By analyzing existing cross correlation between Madison Investors Fund and Madison Diversified Income, you can compare the effects of market volatilities on Madison Investors and Madison Diversified and check how they will diversify away market risk if combined in the same portfolio for a given time horizon. You can also utilize pair trading strategies of matching a long position in Madison Investors with a short position of Madison Diversified. Check out your portfolio center. Please also check ongoing floating volatility patterns of Madison Investors and Madison Diversified.

Diversification Opportunities for Madison Investors and Madison Diversified

0.79
  Correlation Coefficient

Poor diversification

The 3 months correlation between Madison and Madison is 0.79. Overlapping area represents the amount of risk that can be diversified away by holding Madison Investors Fund and Madison Diversified Income in the same portfolio, assuming nothing else is changed. The correlation between historical prices or returns on Madison Diversified and Madison Investors is a relative statistical measure of the degree to which these equity instruments tend to move together. The correlation coefficient measures the extent to which returns on Madison Investors Fund are associated (or correlated) with Madison Diversified. Values of the correlation coefficient range from -1 to +1, where. The correlation of zero (0) is possible when the price movement of Madison Diversified has no effect on the direction of Madison Investors i.e., Madison Investors and Madison Diversified go up and down completely randomly.

Pair Corralation between Madison Investors and Madison Diversified

Assuming the 90 days horizon Madison Investors Fund is expected to generate 3.18 times more return on investment than Madison Diversified. However, Madison Investors is 3.18 times more volatile than Madison Diversified Income. It trades about 0.1 of its potential returns per unit of risk. Madison Diversified Income is currently generating about 0.01 per unit of risk. If you would invest  3,014  in Madison Investors Fund on September 15, 2024 and sell it today you would earn a total of  149.00  from holding Madison Investors Fund or generate 4.94% return on investment over 90 days.
Time Period3 Months [change]
DirectionMoves Together 
StrengthSignificant
Accuracy100.0%
ValuesDaily Returns

Madison Investors Fund  vs.  Madison Diversified Income

 Performance 
       Timeline  
Madison Investors 

Risk-Adjusted Performance

8 of 100

 
Weak
 
Strong
OK
Compared to the overall equity markets, risk-adjusted returns on investments in Madison Investors Fund are ranked lower than 8 (%) of all funds and portfolios of funds over the last 90 days. In spite of fairly strong basic indicators, Madison Investors is not utilizing all of its potentials. The current stock price disturbance, may contribute to short-term losses for the investors.
Madison Diversified 

Risk-Adjusted Performance

0 of 100

 
Weak
 
Strong
Very Weak
Over the last 90 days Madison Diversified Income has generated negative risk-adjusted returns adding no value to fund investors. In spite of fairly strong fundamental indicators, Madison Diversified is not utilizing all of its potentials.
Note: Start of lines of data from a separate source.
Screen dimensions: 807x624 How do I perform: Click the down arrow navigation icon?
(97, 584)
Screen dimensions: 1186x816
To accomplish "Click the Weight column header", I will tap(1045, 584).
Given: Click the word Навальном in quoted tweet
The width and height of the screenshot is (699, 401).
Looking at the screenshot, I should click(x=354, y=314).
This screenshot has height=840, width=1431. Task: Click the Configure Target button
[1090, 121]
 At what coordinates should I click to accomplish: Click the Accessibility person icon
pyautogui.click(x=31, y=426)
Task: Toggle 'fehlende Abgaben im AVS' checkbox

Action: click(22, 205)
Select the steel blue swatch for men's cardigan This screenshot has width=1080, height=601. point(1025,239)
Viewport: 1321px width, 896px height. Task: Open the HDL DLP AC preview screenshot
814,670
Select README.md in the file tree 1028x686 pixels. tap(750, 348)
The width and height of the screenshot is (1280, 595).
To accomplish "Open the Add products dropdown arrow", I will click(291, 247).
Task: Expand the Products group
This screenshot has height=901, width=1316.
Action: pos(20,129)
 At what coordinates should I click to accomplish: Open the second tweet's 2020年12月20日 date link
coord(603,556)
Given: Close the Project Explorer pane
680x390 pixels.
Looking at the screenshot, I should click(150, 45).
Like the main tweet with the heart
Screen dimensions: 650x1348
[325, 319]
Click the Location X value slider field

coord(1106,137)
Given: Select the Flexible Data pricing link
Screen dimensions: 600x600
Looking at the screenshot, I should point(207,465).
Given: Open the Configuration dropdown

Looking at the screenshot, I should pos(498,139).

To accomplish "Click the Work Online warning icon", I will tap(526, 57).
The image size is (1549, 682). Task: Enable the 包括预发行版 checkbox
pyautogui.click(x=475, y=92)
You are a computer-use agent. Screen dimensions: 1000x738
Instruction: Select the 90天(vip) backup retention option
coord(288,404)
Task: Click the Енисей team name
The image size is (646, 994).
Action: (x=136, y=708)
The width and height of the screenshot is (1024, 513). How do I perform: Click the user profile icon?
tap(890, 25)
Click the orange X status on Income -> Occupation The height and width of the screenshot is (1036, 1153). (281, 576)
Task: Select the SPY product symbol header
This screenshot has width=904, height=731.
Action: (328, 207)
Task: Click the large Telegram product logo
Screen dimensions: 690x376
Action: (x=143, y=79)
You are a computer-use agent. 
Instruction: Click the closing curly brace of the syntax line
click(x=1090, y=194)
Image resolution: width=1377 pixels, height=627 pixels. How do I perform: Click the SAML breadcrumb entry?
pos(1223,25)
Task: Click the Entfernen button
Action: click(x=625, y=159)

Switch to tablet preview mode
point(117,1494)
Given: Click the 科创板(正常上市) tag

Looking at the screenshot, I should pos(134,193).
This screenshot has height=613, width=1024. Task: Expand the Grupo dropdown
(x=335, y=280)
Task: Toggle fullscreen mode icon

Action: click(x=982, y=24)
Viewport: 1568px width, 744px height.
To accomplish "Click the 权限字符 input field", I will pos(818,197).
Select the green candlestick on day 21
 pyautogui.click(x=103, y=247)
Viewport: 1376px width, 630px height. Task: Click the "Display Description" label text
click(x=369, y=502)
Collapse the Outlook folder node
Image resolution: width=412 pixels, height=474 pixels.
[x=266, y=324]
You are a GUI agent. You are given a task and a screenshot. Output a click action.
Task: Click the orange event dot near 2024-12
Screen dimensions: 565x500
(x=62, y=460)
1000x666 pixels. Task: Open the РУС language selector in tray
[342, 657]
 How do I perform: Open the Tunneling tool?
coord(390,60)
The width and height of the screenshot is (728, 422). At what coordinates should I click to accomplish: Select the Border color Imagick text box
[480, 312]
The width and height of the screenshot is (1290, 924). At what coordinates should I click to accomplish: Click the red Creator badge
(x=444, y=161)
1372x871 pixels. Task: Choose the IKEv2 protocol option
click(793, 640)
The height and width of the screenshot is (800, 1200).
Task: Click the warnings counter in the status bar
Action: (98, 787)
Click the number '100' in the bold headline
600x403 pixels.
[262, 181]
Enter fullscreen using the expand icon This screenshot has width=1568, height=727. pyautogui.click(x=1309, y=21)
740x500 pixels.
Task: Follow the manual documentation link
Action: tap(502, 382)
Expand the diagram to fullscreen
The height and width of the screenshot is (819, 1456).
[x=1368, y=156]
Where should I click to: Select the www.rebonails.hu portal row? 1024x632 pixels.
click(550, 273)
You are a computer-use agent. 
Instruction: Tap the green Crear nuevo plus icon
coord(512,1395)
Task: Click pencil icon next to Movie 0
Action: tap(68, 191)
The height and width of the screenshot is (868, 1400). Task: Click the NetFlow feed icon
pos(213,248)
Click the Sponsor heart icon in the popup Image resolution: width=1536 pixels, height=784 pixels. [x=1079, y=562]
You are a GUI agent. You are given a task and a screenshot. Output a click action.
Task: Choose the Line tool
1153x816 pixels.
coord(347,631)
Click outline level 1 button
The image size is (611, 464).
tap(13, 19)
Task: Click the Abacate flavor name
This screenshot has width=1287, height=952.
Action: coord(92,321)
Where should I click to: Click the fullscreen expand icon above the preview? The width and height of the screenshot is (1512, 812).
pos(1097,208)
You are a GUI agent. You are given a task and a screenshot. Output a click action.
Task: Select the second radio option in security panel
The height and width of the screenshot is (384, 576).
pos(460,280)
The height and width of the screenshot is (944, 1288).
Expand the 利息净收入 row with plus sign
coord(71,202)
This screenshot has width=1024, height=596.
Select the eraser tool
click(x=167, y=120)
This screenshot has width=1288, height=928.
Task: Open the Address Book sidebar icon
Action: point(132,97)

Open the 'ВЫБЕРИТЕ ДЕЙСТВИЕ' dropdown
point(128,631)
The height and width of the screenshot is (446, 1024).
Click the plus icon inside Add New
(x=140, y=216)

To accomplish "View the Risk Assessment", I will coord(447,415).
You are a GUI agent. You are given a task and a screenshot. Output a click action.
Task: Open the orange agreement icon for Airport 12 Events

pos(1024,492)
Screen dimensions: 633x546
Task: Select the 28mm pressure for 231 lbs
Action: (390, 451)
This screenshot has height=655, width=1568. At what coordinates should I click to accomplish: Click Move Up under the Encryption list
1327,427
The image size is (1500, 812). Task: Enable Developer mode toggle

The current stock price disturbance, may contribute to short-term losses for the investors.

Madison Investors and Madison Diversified Volatility Contrast

   Predicted Return Density   
       Returns  

Pair Trading with Madison Investors and Madison Diversified

The main advantage of trading using opposite Madison Investors and Madison Diversified positions is that it hedges away some unsystematic risk. Because of two separate transactions, even if Madison Investors position performs unexpectedly, Madison Diversified can make up some of the losses. Pair trading also minimizes risk from directional movements in the market. For example, if an entire industry or sector drops because of unexpected headlines, the short position in Madison Diversified will offset losses from the drop in Madison Diversified's long position.
The idea behind Madison Investors Fund and Madison Diversified Income pairs trading is to make the combined position market-neutral, meaning the overall market's direction will not affect its win or loss (or potential downside or upside). This can be achieved by designing a pairs trade with two highly correlated stocks or equities that operate in a similar space or sector, making it possible to obtain profits through simple and relatively low-risk investment.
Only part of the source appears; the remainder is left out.